START SUPPLIED RECORDS

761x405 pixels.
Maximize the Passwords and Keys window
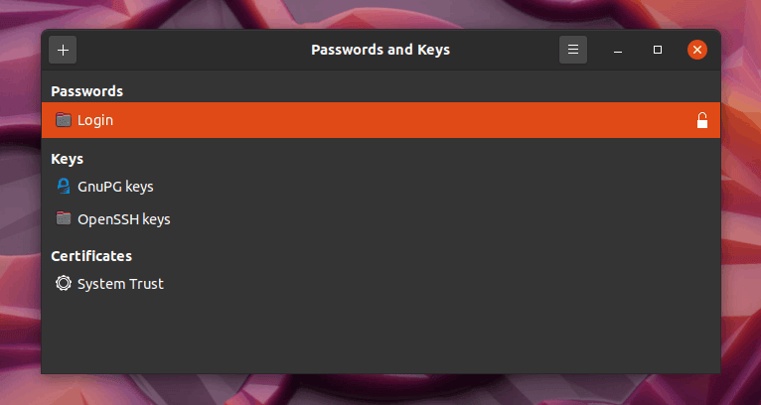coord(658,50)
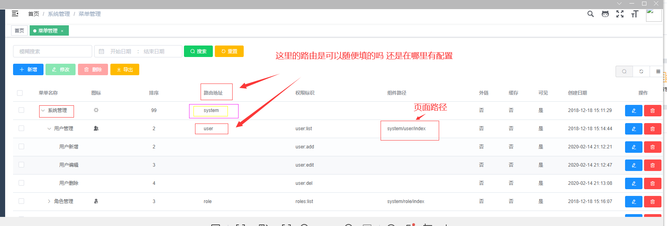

END SUPPLIED RECORDS
START SUPPLIED RECORDS

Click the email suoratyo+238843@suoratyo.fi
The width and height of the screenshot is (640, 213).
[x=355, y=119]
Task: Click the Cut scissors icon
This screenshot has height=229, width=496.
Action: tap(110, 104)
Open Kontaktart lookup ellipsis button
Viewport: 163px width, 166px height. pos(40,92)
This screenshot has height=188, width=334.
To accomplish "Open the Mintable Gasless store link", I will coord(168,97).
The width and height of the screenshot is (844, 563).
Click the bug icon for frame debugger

END SUPPLIED RECORDS
START SUPPLIED RECORDS

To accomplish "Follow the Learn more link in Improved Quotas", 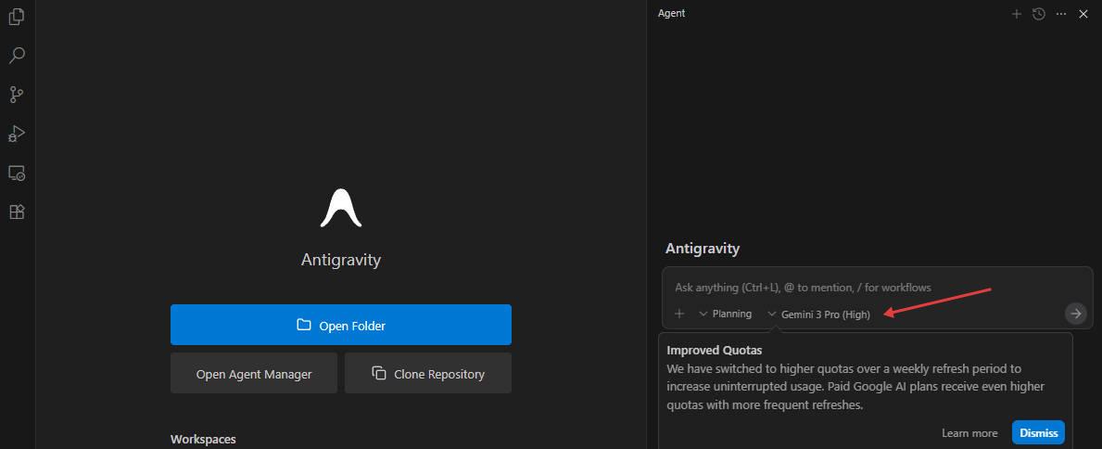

END SUPPLIED RECORDS

*EXERCISE DIRECTIONS*
Return only the stretch of the material above from the line holding "This screenshot has height=229, width=496." through the line holding "Click the bug icon for frame debugger", copied exactly.

*ANSWER FOR THE TASK*
This screenshot has height=229, width=496.
Action: tap(110, 104)
Open Kontaktart lookup ellipsis button
Viewport: 163px width, 166px height. pos(40,92)
This screenshot has height=188, width=334.
To accomplish "Open the Mintable Gasless store link", I will coord(168,97).
The width and height of the screenshot is (844, 563).
Click the bug icon for frame debugger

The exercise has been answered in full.